Day at the (flooded) beach

There’s nothing like a mug of hot apple cider after a long day in March. A long 68-degree day in March. It was amazing! I got up at eight this morning, ate some of dad’s icky oatmeal (he must have put less than a teaspoon of brown sugar in) eating only clumps of banana and trying to force the rest down, before getting on the computer in search of a publishing house or magazine to get an informational interview at. I tried calling North Shore and Merrimack Valley, both local magazines, but getting hold of an actual person over-the-phone is impossible. I found the North Shore one, but the editor was in a meeting, and a guy at the front desk told me to e-mail or call, so later I called and left a message. I never got a return call. Maybe tomorrow, I hope.

I spent a few hours over my friend Sara’s house with she and her boyfriend. Her half-goldie black dog (90 lbs), Harry jumped all over us until we decided to go to Salisbury beach. We walked down the beach and found Harry-sized piles of black seaweed and half-buried lobster traps in the sand. Intermingled cans and bottles, gloves, boots and other single-paired shoes were trapped in the weeds. A dead fish, its mouth partially open to reveal sharp tiny teeth, made me stumble as I almost stepped on it barefoot.
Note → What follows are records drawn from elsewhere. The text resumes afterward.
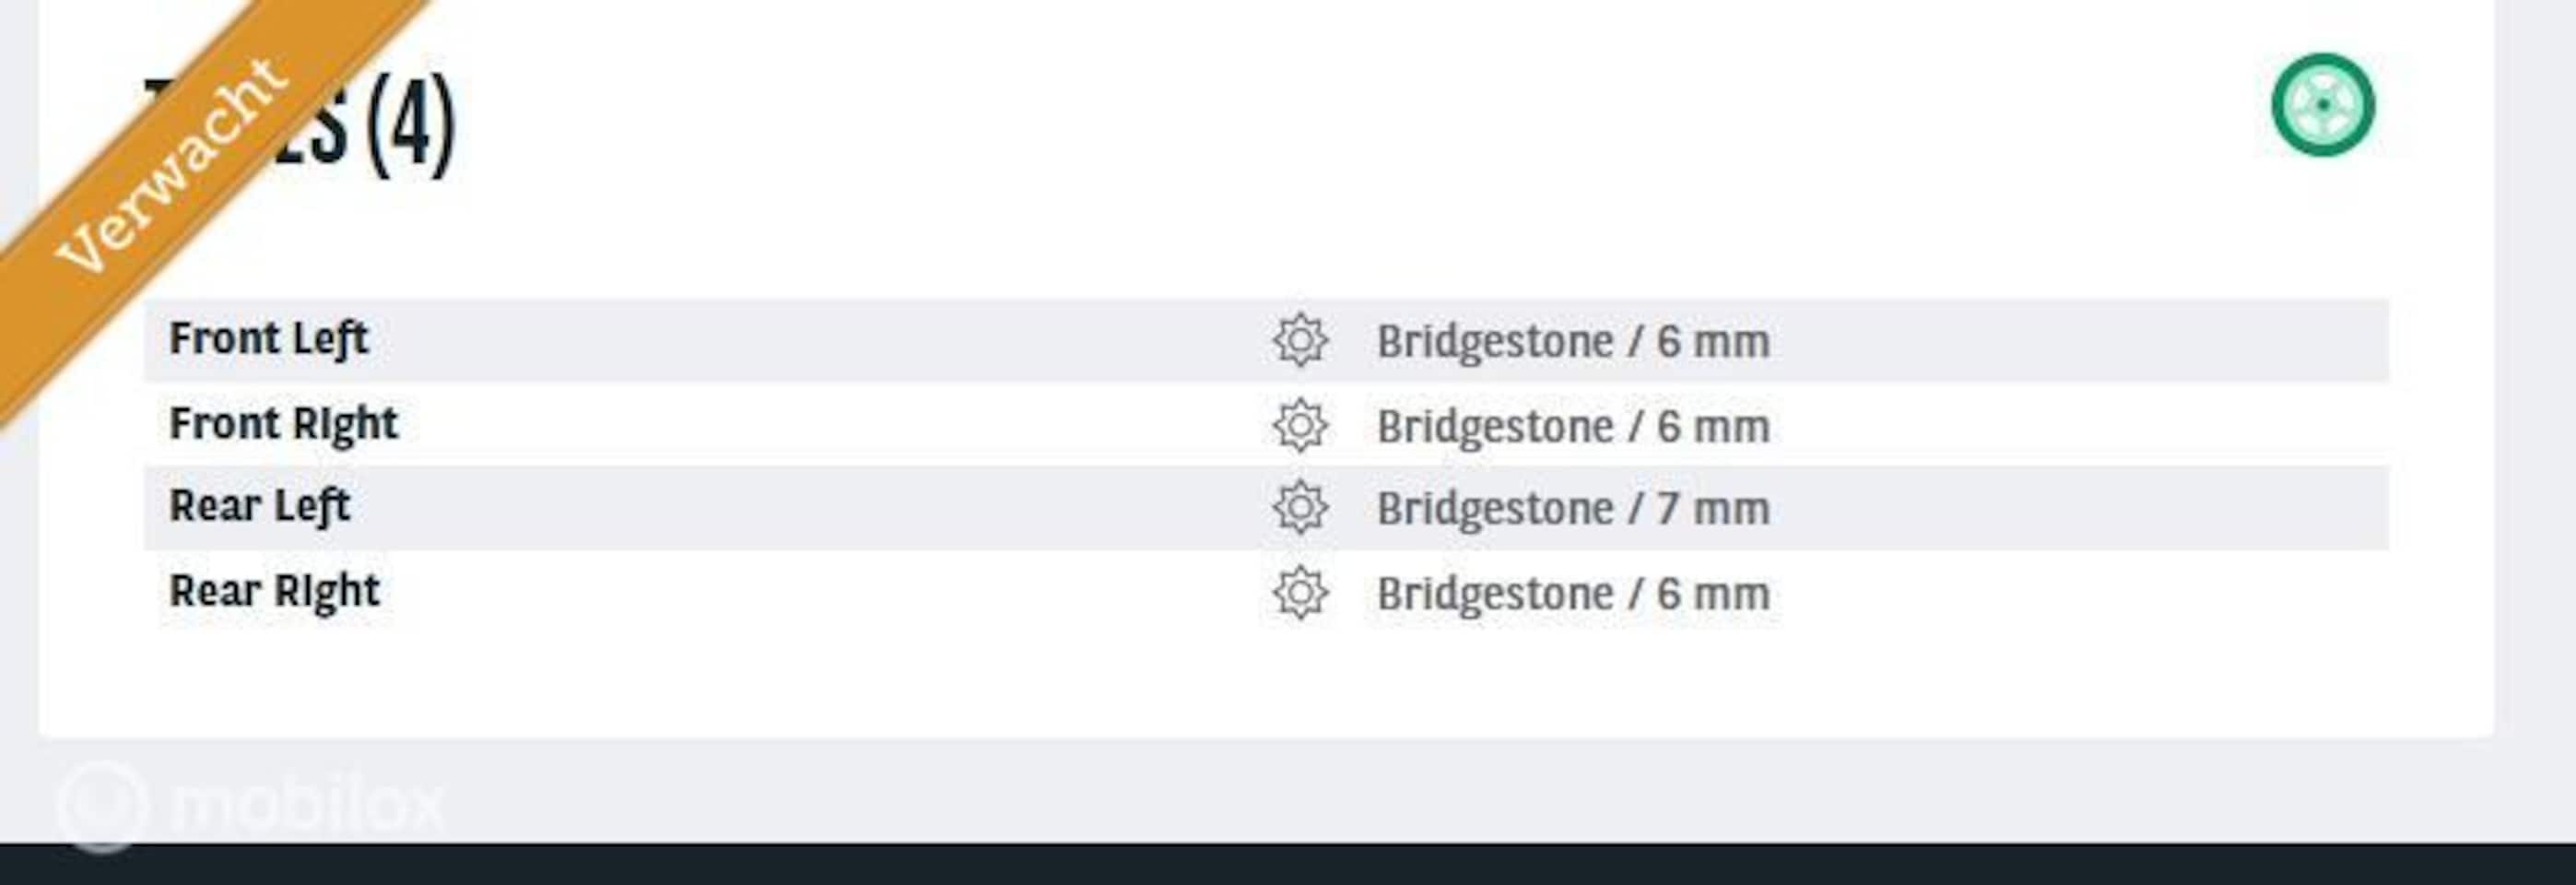Click the gear icon in Front Right row

point(1300,426)
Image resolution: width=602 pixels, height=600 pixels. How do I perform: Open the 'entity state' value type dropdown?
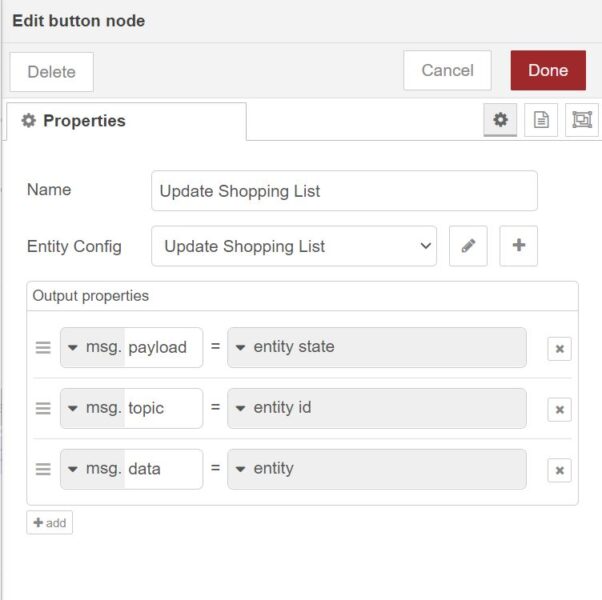click(241, 347)
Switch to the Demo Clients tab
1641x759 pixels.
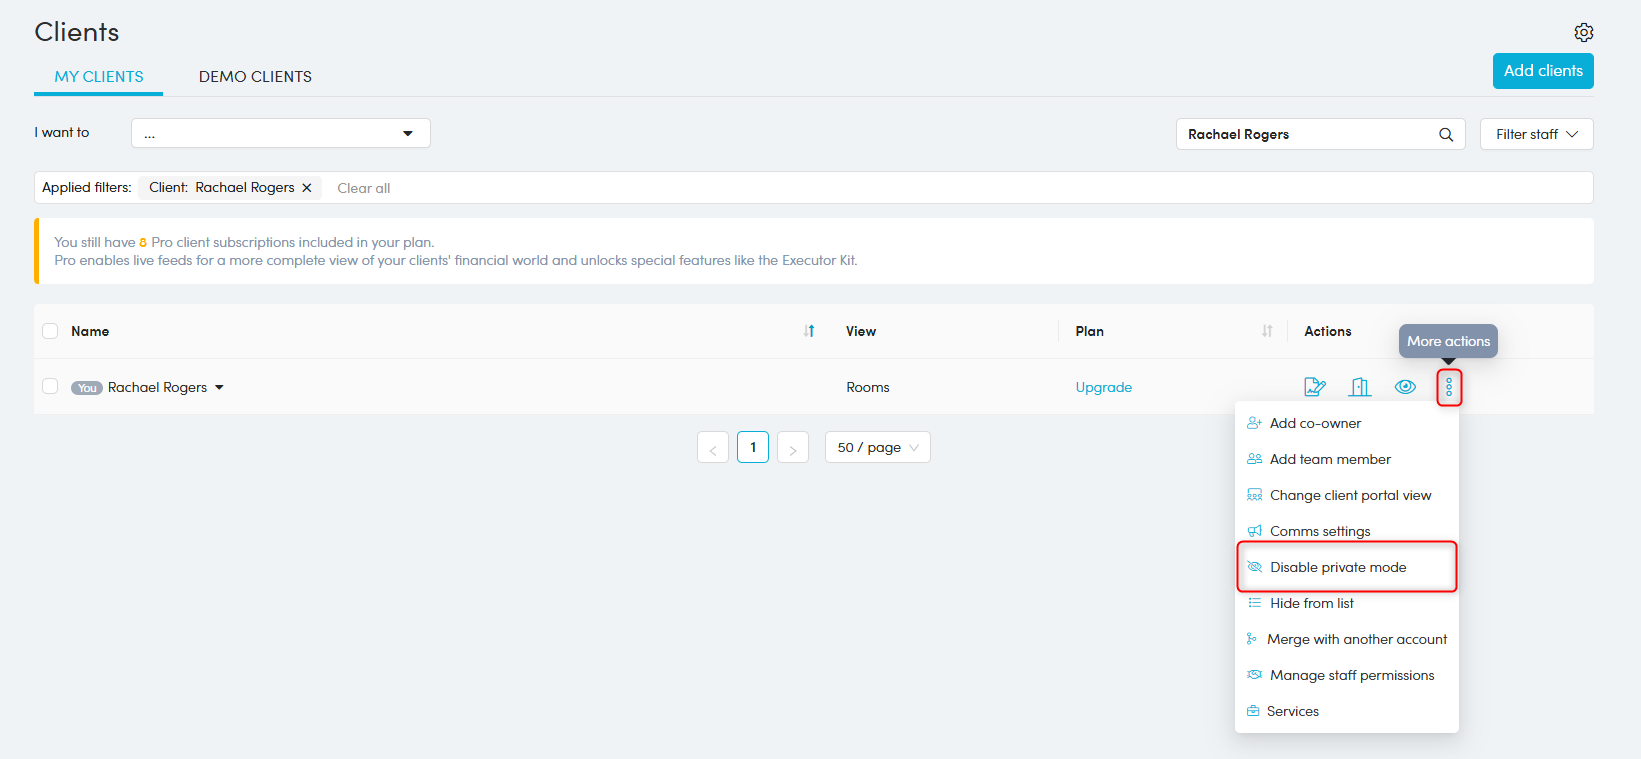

Sara scanned among the debris and sands for sea glass while I searched for anything interesting; a whole clamshell, some driftwood; more dead fish.

And then I started searching for images with the sight of my camera: a still standing on its own in a circle of weeds, right next to a black rubber boot and bleached yellow tennis shoe. Sara pointed to the long cement garage that has forever drawn the curiosity of my step sister and me into its depths: a five by five portion of its ceiling had been blown clear off. “From the waves,” Sara said. Further along the building I found a calling I was unable to resist: the door was gone. The wood that had been nailed over the entrance for my entire life, had been either destroyed or kicked out, and this was my chance to finally explore it.

Sand on the ground, a light film on everything; a dusty beer bottle on a shelf beside a dusty wooden chair; light blaring down from the no-longer-existent ceiling; the ceiling caved in a bunch of splintered beams; two half-open doors beside a refrigerator with its door thrown wide; closer to the entrance, a small room with double-holed cement blocks jumbled on the floor; in focus a rusty sewing machine on its side, Sara and Adam standing together on the beach out the door in the background.

1 comment:

james said...

I've never heard seaweed measured in terms of dog before.